### Problem to work on
Across the listing below, count the lines holding "screenshot". State the number and nothing more.
(Extracted data Opens)
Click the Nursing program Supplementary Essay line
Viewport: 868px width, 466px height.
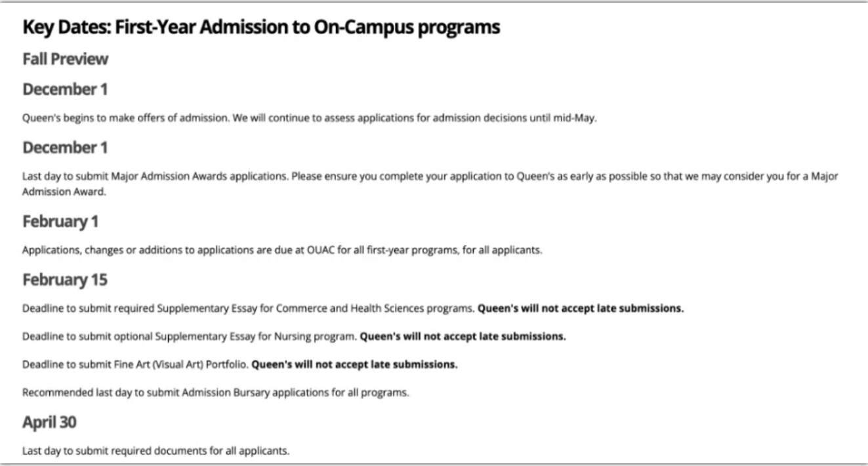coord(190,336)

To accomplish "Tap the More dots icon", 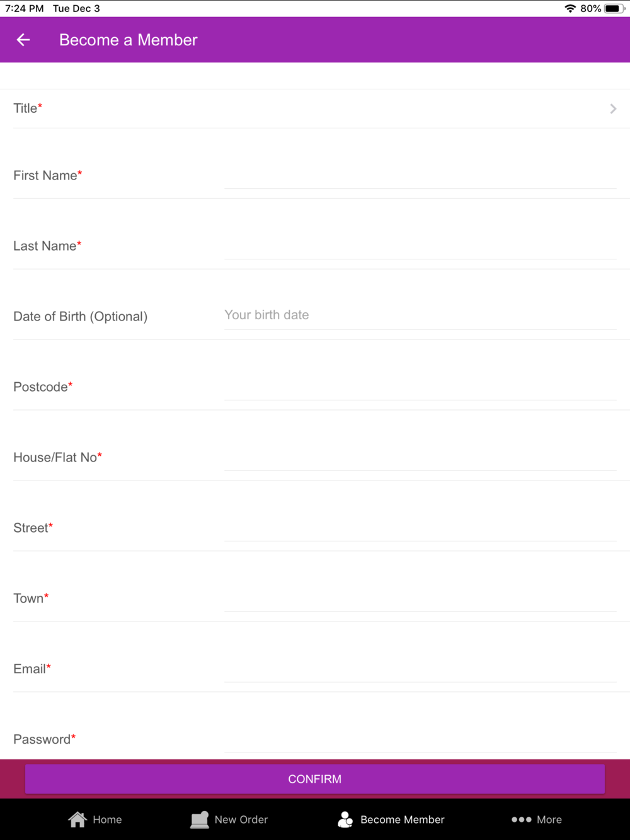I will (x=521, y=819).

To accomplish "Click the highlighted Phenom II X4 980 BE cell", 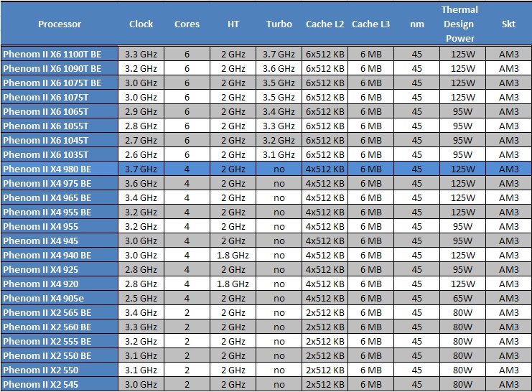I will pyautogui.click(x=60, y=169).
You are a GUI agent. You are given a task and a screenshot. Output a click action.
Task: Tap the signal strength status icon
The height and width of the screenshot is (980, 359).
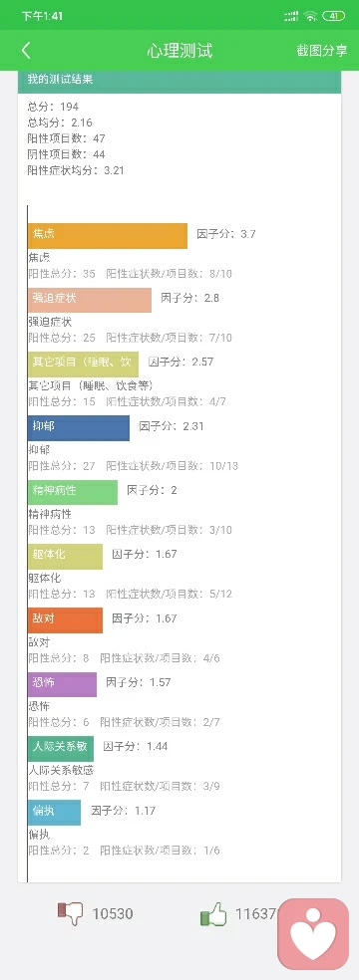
(Extracted data Closes)
### Task solution
2